What to do with gingival bone hyperplasia

What to do with gingival bone hyperplasia

Gingival hyperplasia is not actually gingival bone hyperplasia, but is caused by an increase in gingival tissue, which is generally caused by inflammatory and non-inflammatory factors. Because there are many factors causing gingival bone hyperplasia, treatment needs to be addressed according to the cause, and treatment must be carried out as soon as possible. If it turns into a chronic disease, it will increase the difficulty of treatment. So, what should we do if we have gingival bone hyperplasia?

Treatment for gingival hyperplasia varies depending on the specific cause.

1. Chronic gingivitis

(1) Remove plaque, stones and other pathogenic factors that promote plaque accumulation.

(2) Instruct patients to control plaque themselves.

(3) Inquire whether the patient has systemic risk factors that promote disease progression, such as smoking, systemic diseases and conditions (immunosuppression), stress, nutrition, pregnancy, drug abuse, HIV infection, and medication use, and consider taking proactive targeted measures.

(4) If gingival hyperplasia is still obvious after basic periodontal treatment, surgical resection may be considered.

2. Adolescent gingivitis

Oral hygiene instruction for adolescence. Treatment includes removing local irritants, performing supragingival cleaning, and scraping if necessary. If necessary, local medication can be used as an auxiliary treatment, such as gargling, gingival pocket irrigation and local medication. To remove factors that retain plaque, gingivectomy may be performed if necessary for patients with long-term gingival hypertrophy and unfavorable plaque control.

3. Pregnancy gingivitis

Consider delaying periodontal treatment during the first or last three months of pregnancy to avoid miscarriage or premature birth. During the 4th to 6th month of pregnancy, local irritants such as plaque and tartar should be removed, but the operation must be gentle to minimize bleeding and pain. Emergency periodontal treatment can be performed at any time during pregnancy. Use antibiotics and other medicines with caution. Emphasize self-plaque control and regular periodontal maintenance. For hyperplastic gingiva, surgical removal should be postponed until after delivery. If the gingival aneurysm during pregnancy is large and requires surgical removal, it can be considered to be performed within 4 to 6 months of pregnancy.

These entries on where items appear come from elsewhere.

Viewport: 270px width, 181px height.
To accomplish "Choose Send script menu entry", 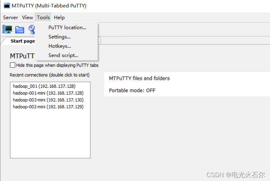I will pos(63,55).
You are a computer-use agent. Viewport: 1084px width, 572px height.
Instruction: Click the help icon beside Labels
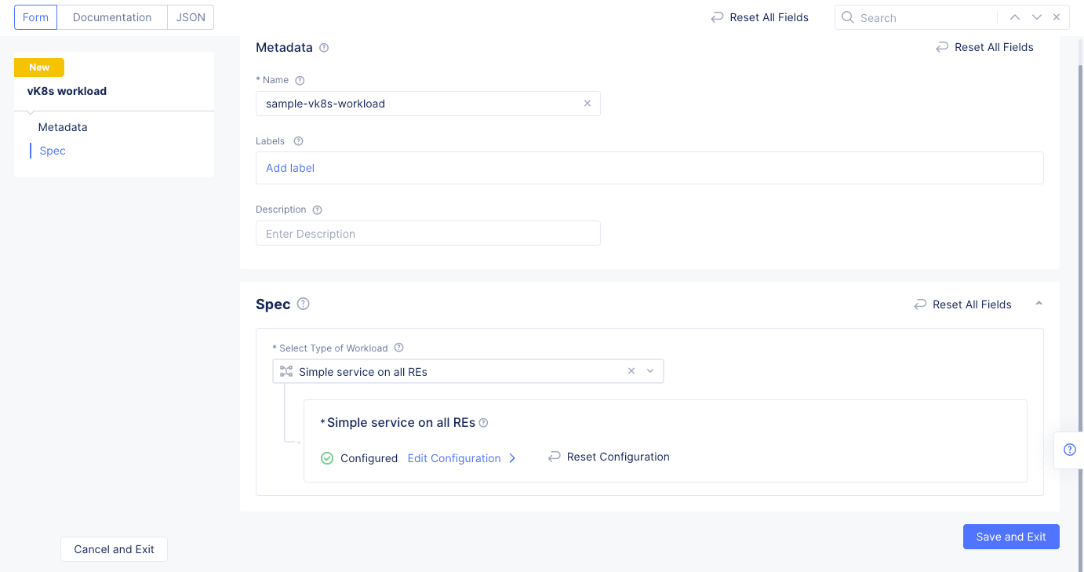coord(298,141)
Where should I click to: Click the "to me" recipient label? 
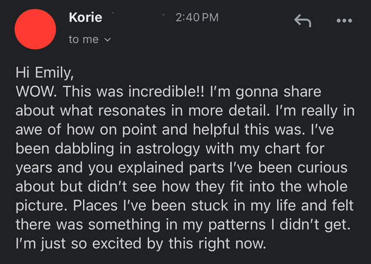[x=83, y=40]
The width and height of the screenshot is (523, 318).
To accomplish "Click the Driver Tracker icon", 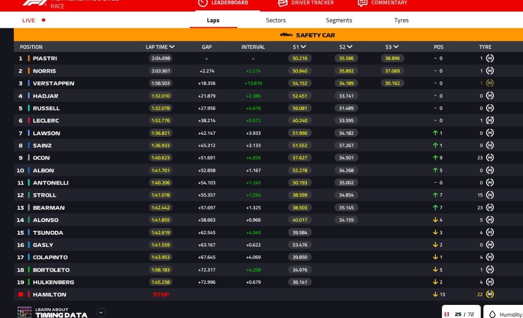I will 282,3.
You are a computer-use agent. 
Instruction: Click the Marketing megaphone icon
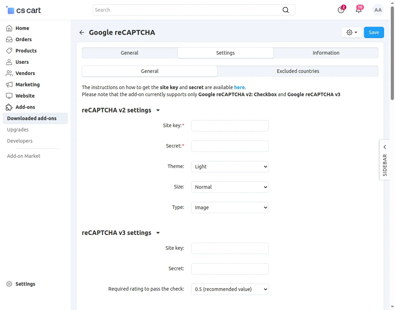coord(10,85)
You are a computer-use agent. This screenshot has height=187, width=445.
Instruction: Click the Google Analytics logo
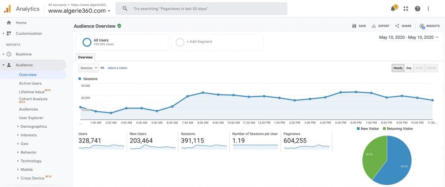(7, 9)
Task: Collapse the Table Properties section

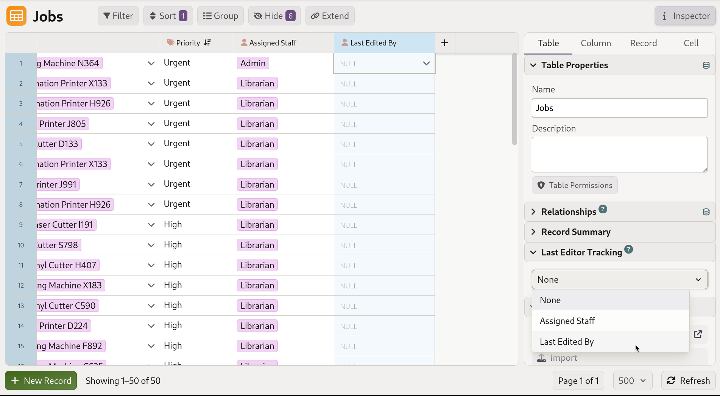Action: [533, 65]
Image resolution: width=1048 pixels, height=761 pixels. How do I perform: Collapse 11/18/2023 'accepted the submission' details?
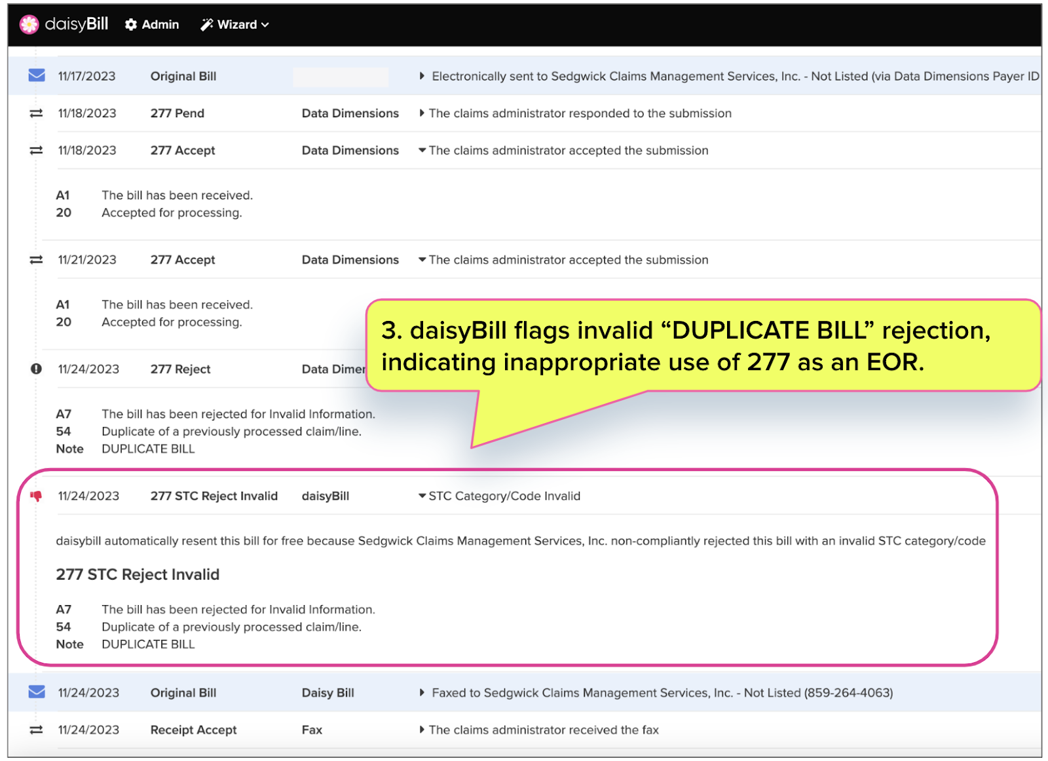[x=422, y=151]
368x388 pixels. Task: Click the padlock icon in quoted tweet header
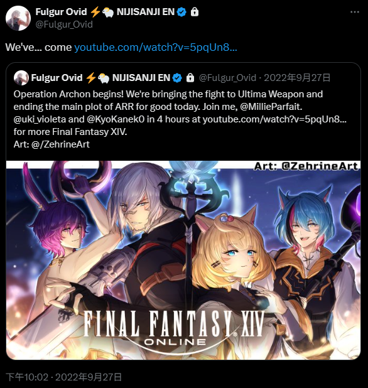pos(190,78)
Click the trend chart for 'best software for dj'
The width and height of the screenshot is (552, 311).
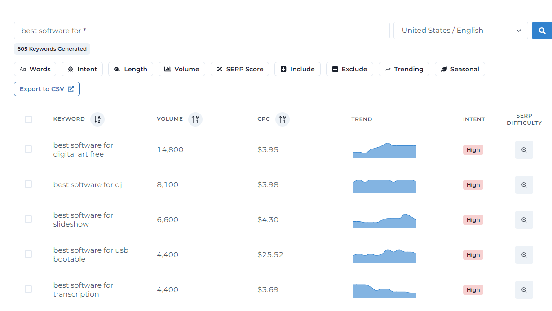(384, 185)
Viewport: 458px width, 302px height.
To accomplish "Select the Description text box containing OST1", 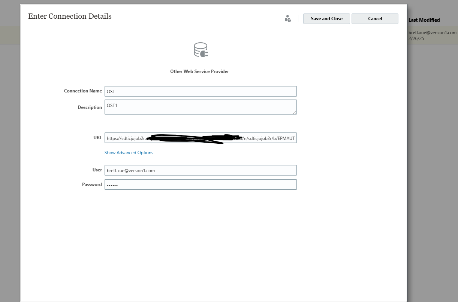I will tap(201, 107).
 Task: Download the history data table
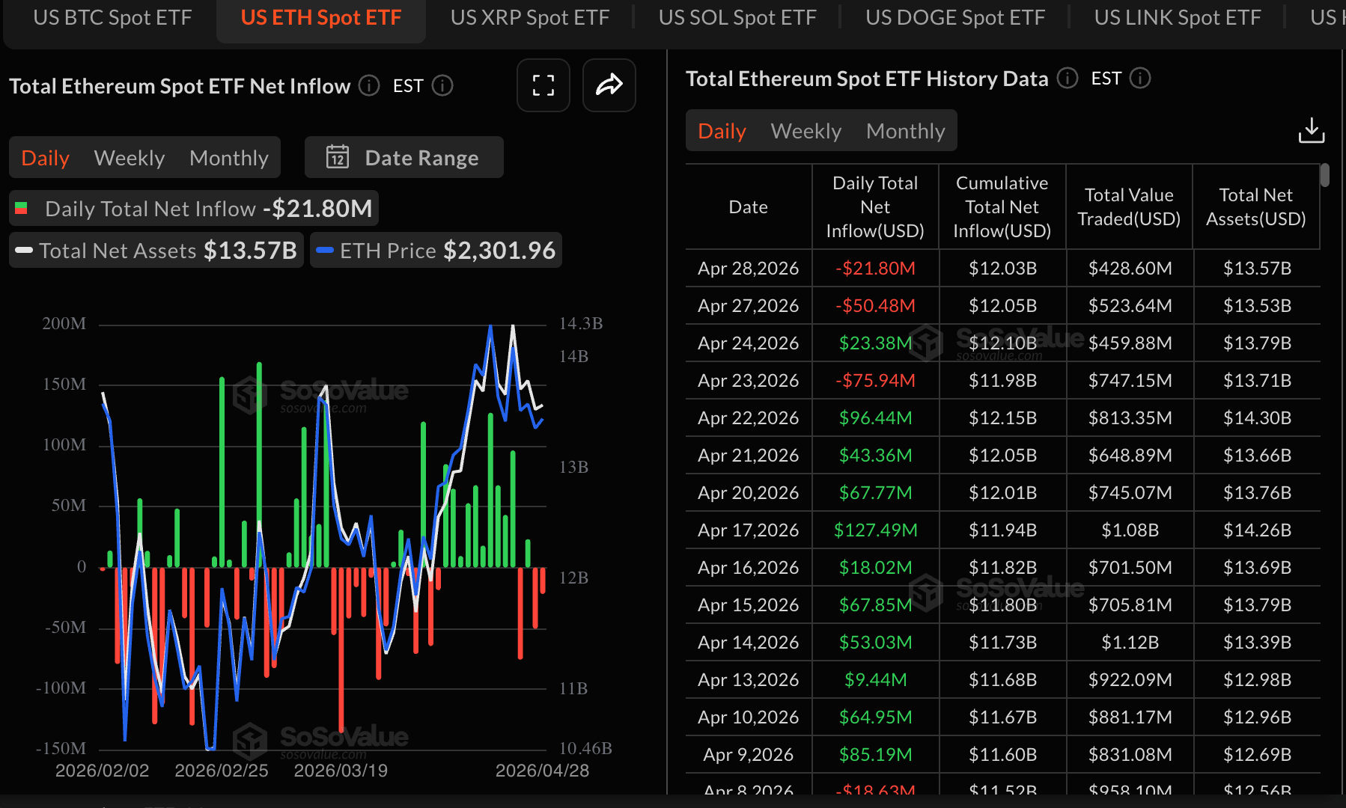pos(1311,130)
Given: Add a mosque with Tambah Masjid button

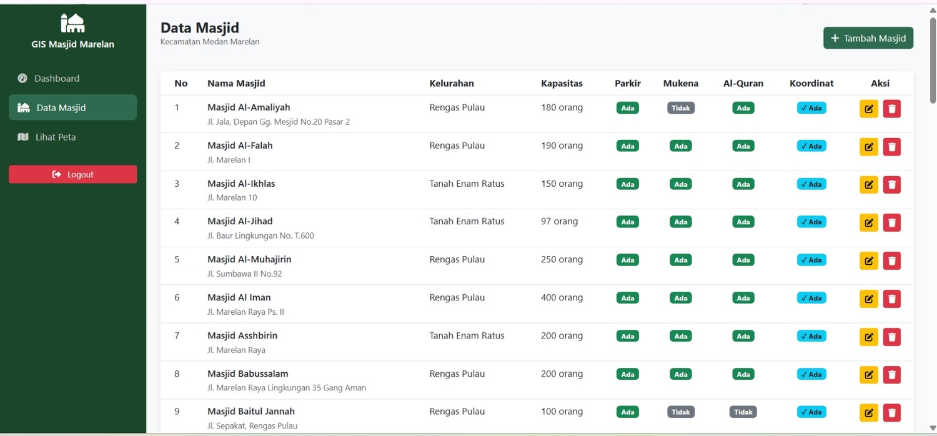Looking at the screenshot, I should 868,38.
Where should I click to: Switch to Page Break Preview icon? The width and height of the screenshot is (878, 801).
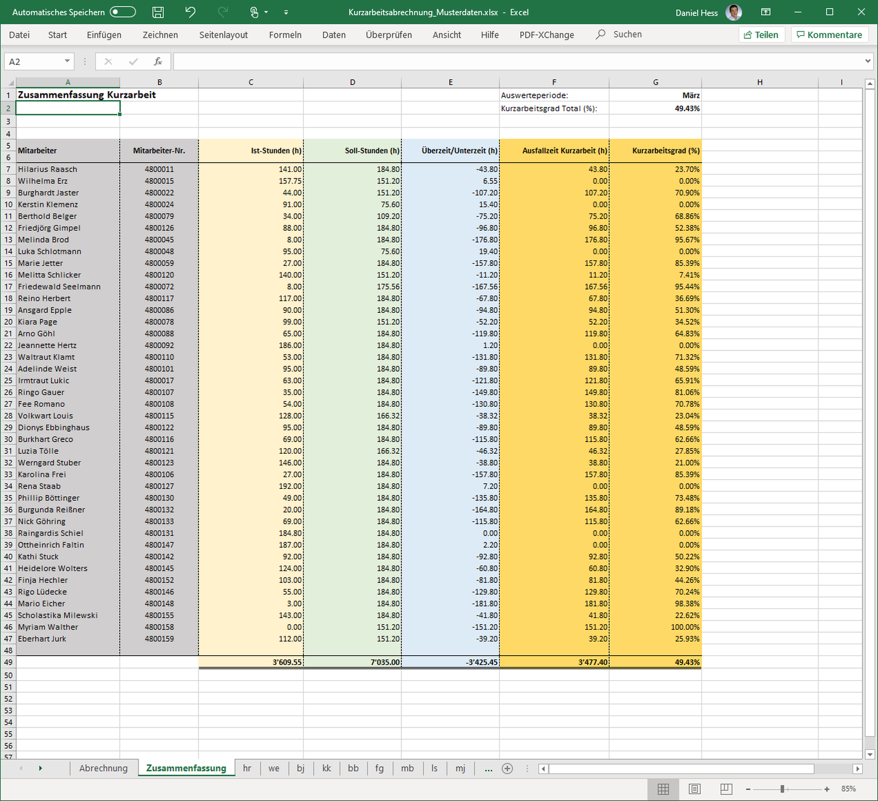coord(726,789)
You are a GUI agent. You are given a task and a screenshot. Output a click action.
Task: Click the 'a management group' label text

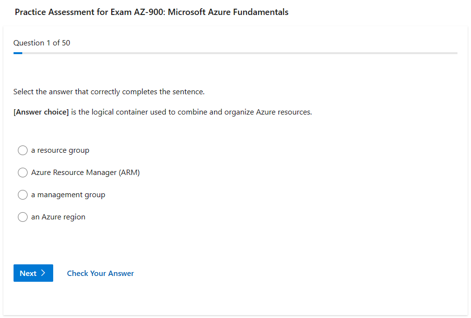point(68,195)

4. Drug-induced gingival hyperplasia

Replace the medication that causes gingival hyperplasia without affecting the control of systemic diseases. Remove local irritants such as plaque and tartar, eliminate factors that cause plaque retention, and guide patients on plaque control. After treatment, gingival hyperplasia in most patients can be significantly improved or even disappear. For patients with obvious gingivitis, auxiliary drug treatment can be used, such as flushing the gingival pockets with 3% hydrogen peroxide solution and inserting antibacterial and anti-inflammatory drugs into the pockets. For those whose gingival hyperplasia cannot be completely eliminated by the above treatments, surgical treatment of gingival resection and shaping or flap combined with gingival resection can be performed. Get clear doctor's instructions to avoid recurrence after surgery.

5. Gingival fibromatosis

Remove local irritants such as plaque and tartar, eliminate factors that cause plaque retention, and guide patients on plaque control. Surgical treatment mainly includes gingivoplasty, and flap combined with gingivectomy can also be used.

6. Gingival tumor

Remove the irritating factor and perform surgical resection. Surgical resection should be thorough, and an incision should be made on the normal tissue around the base of the tumor. The tumor, along with the periosteum, part of the alveolar bone at the base, and periodontal ligament tissue in the corresponding area should be removed to prevent recurrence. Place periodontal protective agent on the wound surface. If the teeth around the gingival tumor have become loose, they should be extracted at the same time, and the affected periodontal membrane and adjacent bone tissue should be removed at the same time. After recurrence, the above method is generally used for excision. If the disease recurs multiple times, the teeth affected by the disease should be extracted at the same time.